[Data — start]
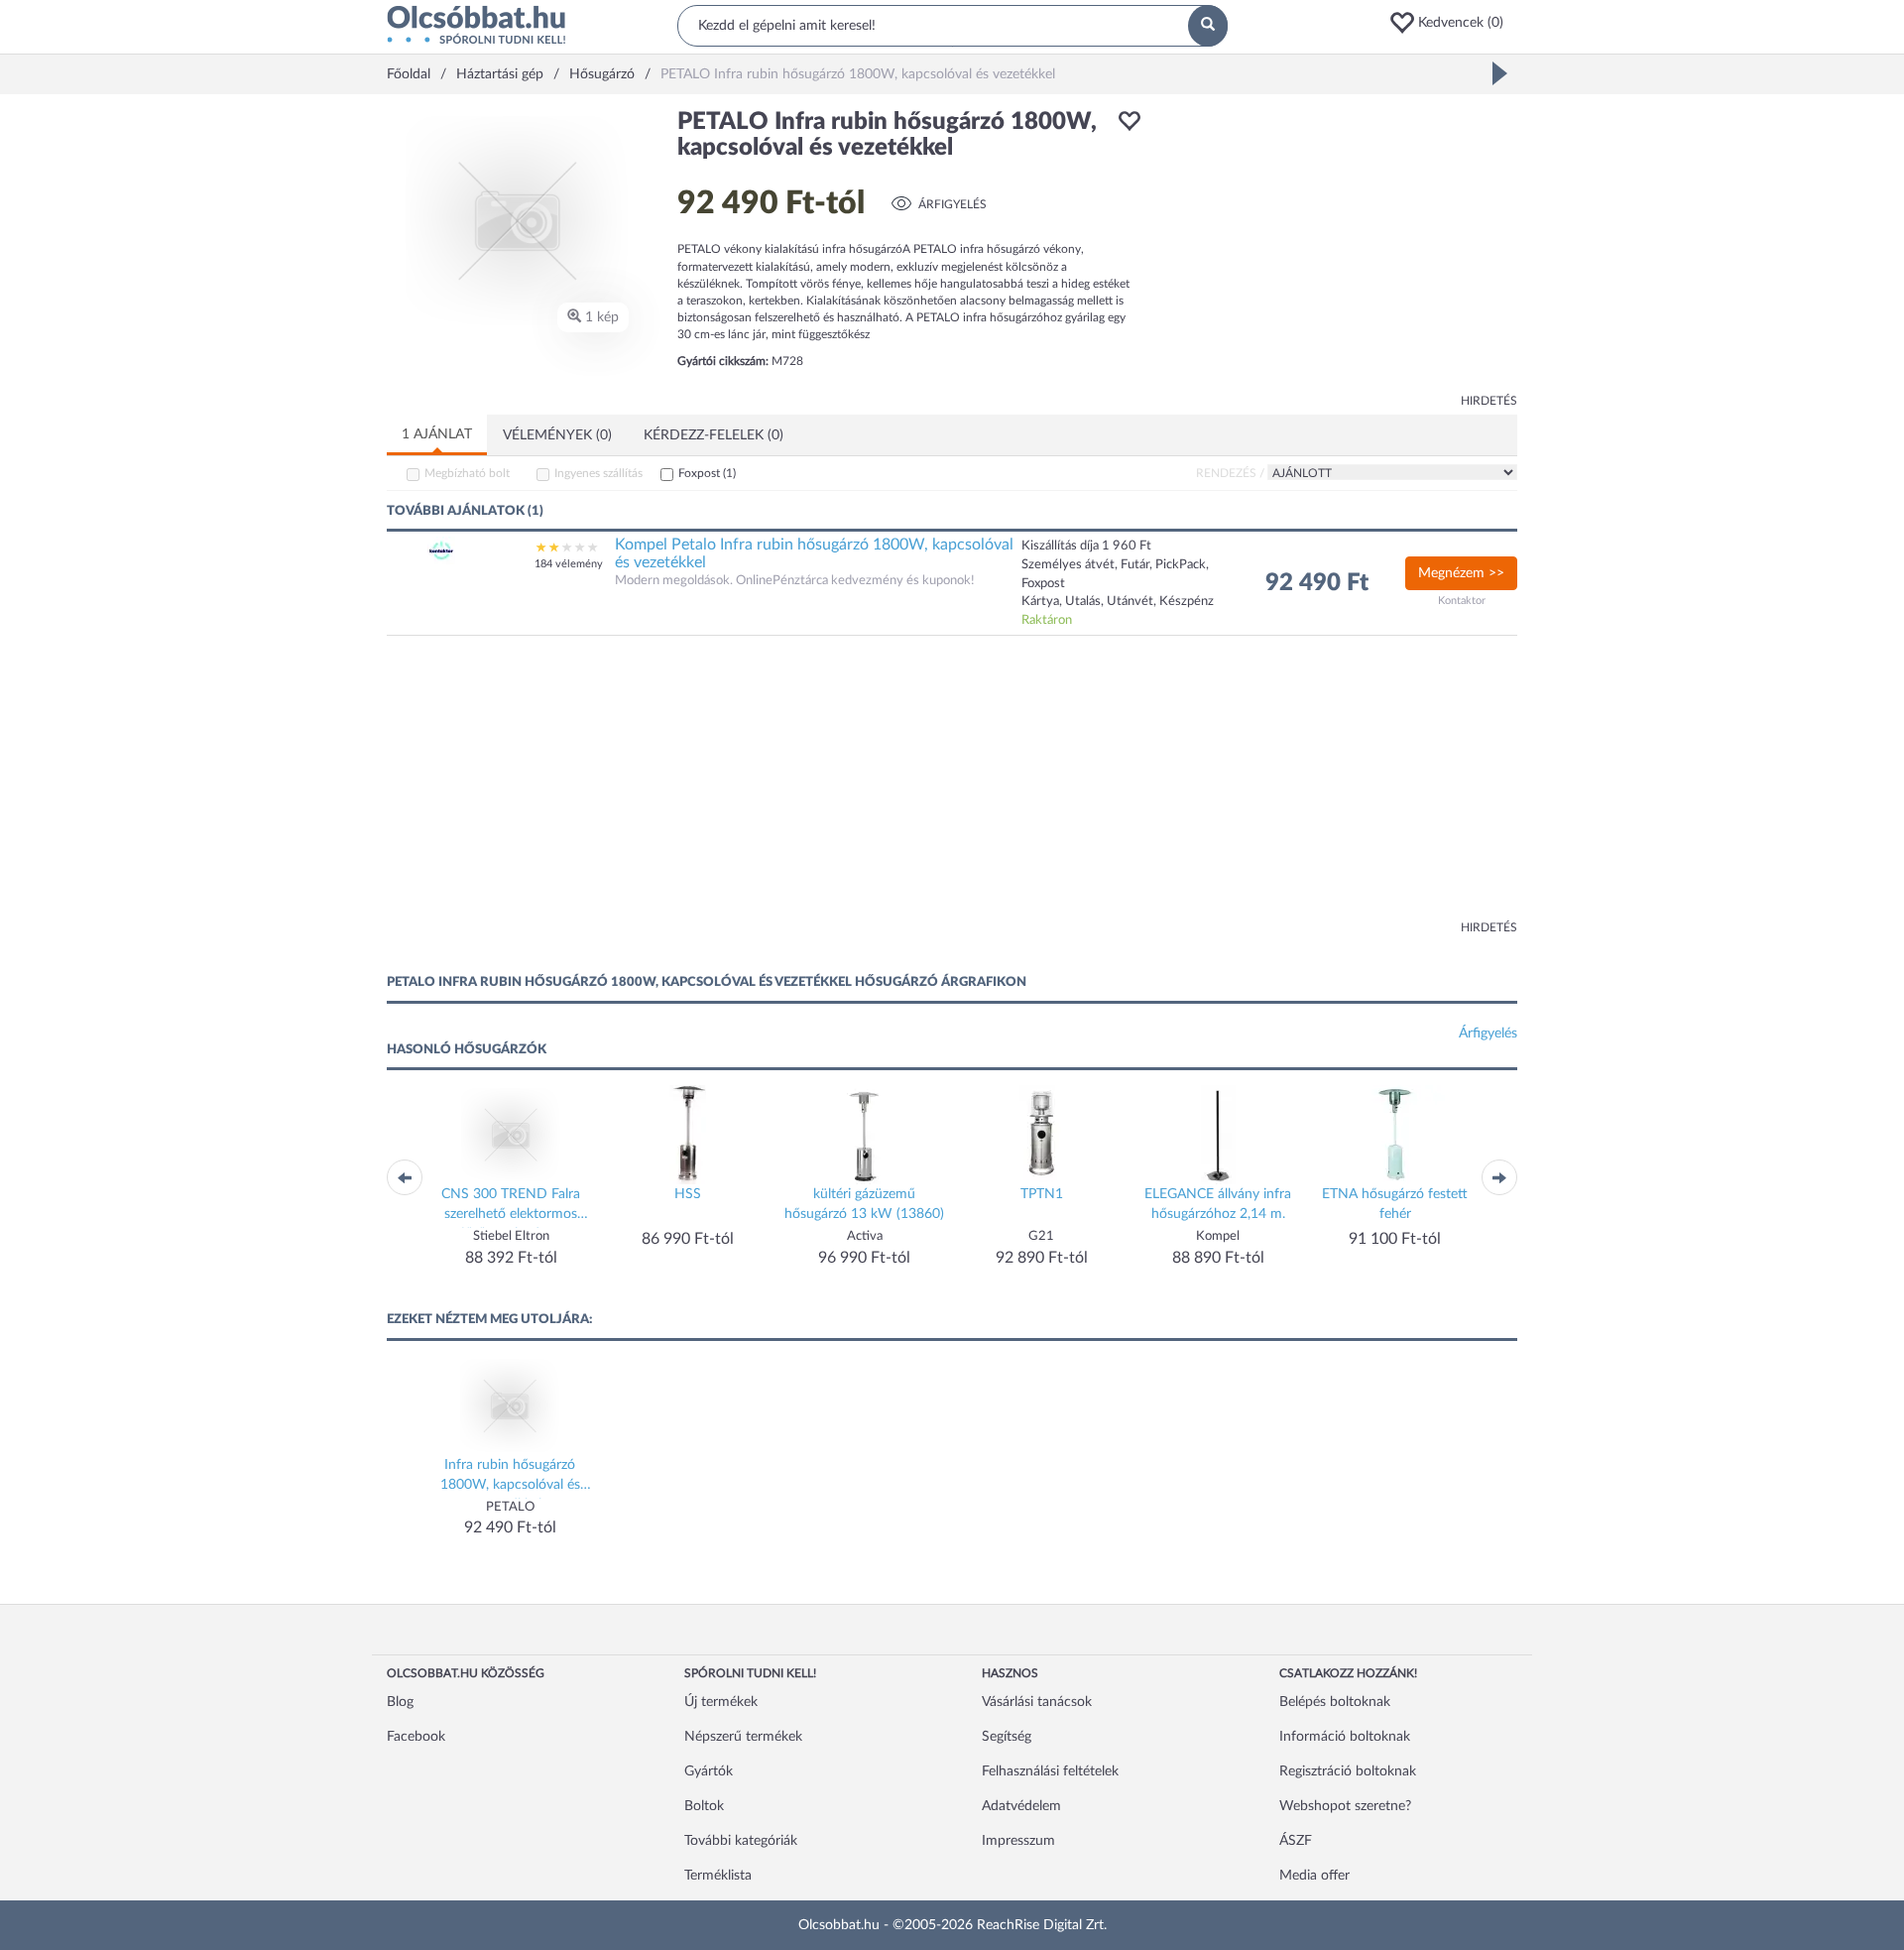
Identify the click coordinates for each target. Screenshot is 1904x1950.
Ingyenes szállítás (598, 473)
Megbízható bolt (467, 473)
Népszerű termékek (743, 1737)
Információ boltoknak (1344, 1737)
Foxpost (707, 473)
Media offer (1314, 1876)
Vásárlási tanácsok (1037, 1702)
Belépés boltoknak (1334, 1702)
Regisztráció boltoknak (1347, 1771)
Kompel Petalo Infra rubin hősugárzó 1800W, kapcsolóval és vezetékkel (814, 553)
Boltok (704, 1806)
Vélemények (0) (557, 435)
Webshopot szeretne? (1345, 1806)
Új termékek (721, 1702)
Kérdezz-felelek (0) (713, 435)
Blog (400, 1702)
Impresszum (1018, 1841)
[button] (1452, 23)
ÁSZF (1295, 1841)
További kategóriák (740, 1841)
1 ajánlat (437, 434)
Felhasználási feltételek (1050, 1771)
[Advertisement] (1338, 248)
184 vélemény (569, 563)
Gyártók (708, 1771)
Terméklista (718, 1876)
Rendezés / (1230, 473)
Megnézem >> (1461, 573)
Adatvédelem (1021, 1806)
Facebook (416, 1737)
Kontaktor (1462, 600)
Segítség (1006, 1737)
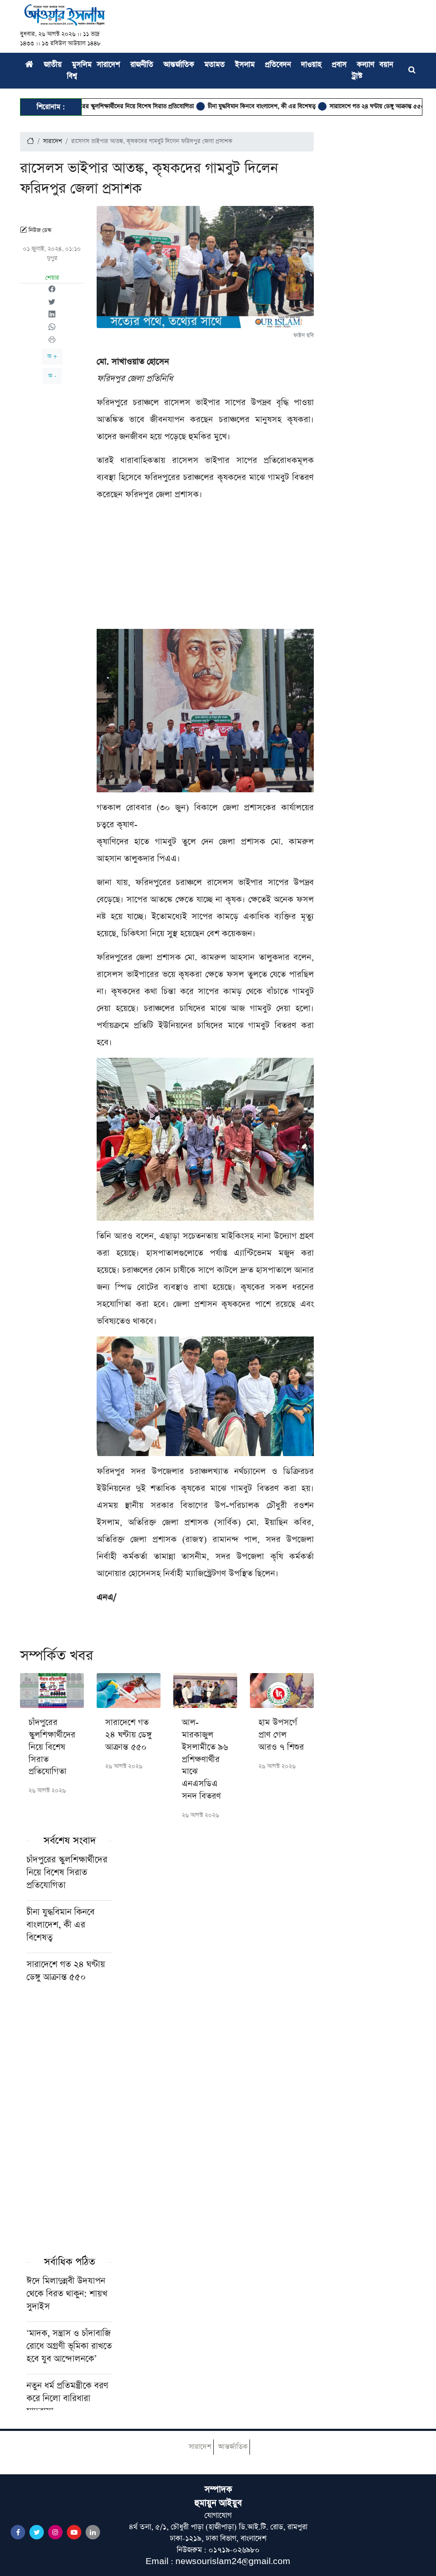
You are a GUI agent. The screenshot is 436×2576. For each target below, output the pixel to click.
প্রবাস (339, 65)
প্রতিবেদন (278, 65)
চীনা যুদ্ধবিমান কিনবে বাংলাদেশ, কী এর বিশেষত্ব (218, 106)
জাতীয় (53, 65)
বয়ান (386, 65)
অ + (52, 356)
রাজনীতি (141, 65)
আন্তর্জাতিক (179, 65)
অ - (52, 376)
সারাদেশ (108, 65)
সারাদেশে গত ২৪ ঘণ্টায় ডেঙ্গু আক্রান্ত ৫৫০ (334, 106)
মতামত (214, 65)
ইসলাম (245, 65)
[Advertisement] (205, 569)
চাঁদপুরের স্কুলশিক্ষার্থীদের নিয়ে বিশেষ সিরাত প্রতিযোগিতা (88, 106)
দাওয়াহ (311, 65)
[Data — finish]
Task requirements: Would you set down each line of the data exactly, with no images included?

Exercise solution:
Identify the click coordinates for each target. Screenshot is 1904x1950.
Ingyenes szállítás (598, 473)
Megbízható bolt (467, 473)
Népszerű termékek (743, 1737)
Információ boltoknak (1344, 1737)
Foxpost (707, 473)
Media offer (1314, 1876)
Vásárlási tanácsok (1037, 1702)
Belépés boltoknak (1334, 1702)
Regisztráció boltoknak (1347, 1771)
Kompel Petalo Infra rubin hősugárzó 1800W, kapcsolóval és vezetékkel (814, 553)
Boltok (704, 1806)
Vélemények (0) (557, 435)
Webshopot szeretne? (1345, 1806)
Új termékek (721, 1702)
Kérdezz-felelek (0) (713, 435)
Blog (400, 1702)
Impresszum (1018, 1841)
[button] (1452, 23)
ÁSZF (1295, 1841)
További kategóriák (740, 1841)
1 ajánlat (437, 434)
Felhasználási feltételek (1050, 1771)
[Advertisement] (1338, 248)
184 vélemény (569, 563)
Gyártók (708, 1771)
Terméklista (718, 1876)
Rendezés / (1230, 473)
Megnézem >> (1461, 573)
Adatvédelem (1021, 1806)
Facebook (416, 1737)
Kontaktor (1462, 600)
Segítség (1006, 1737)
You are a GUI agent. The screenshot is 436×2576. For each target below, output the pixel to click.
প্রবাস (339, 65)
প্রতিবেদন (278, 65)
চীনা যুদ্ধবিমান কিনবে বাংলাদেশ, কী এর বিশেষত্ব (218, 106)
জাতীয় (53, 65)
বয়ান (386, 65)
অ + (52, 356)
রাজনীতি (141, 65)
আন্তর্জাতিক (179, 65)
অ - (52, 376)
সারাদেশ (108, 65)
সারাদেশে গত ২৪ ঘণ্টায় ডেঙ্গু আক্রান্ত ৫৫০ (334, 106)
মতামত (214, 65)
ইসলাম (245, 65)
[Advertisement] (205, 569)
চাঁদপুরের স্কুলশিক্ষার্থীদের নিয়ে বিশেষ সিরাত প্রতিযোগিতা (88, 106)
দাওয়াহ (311, 65)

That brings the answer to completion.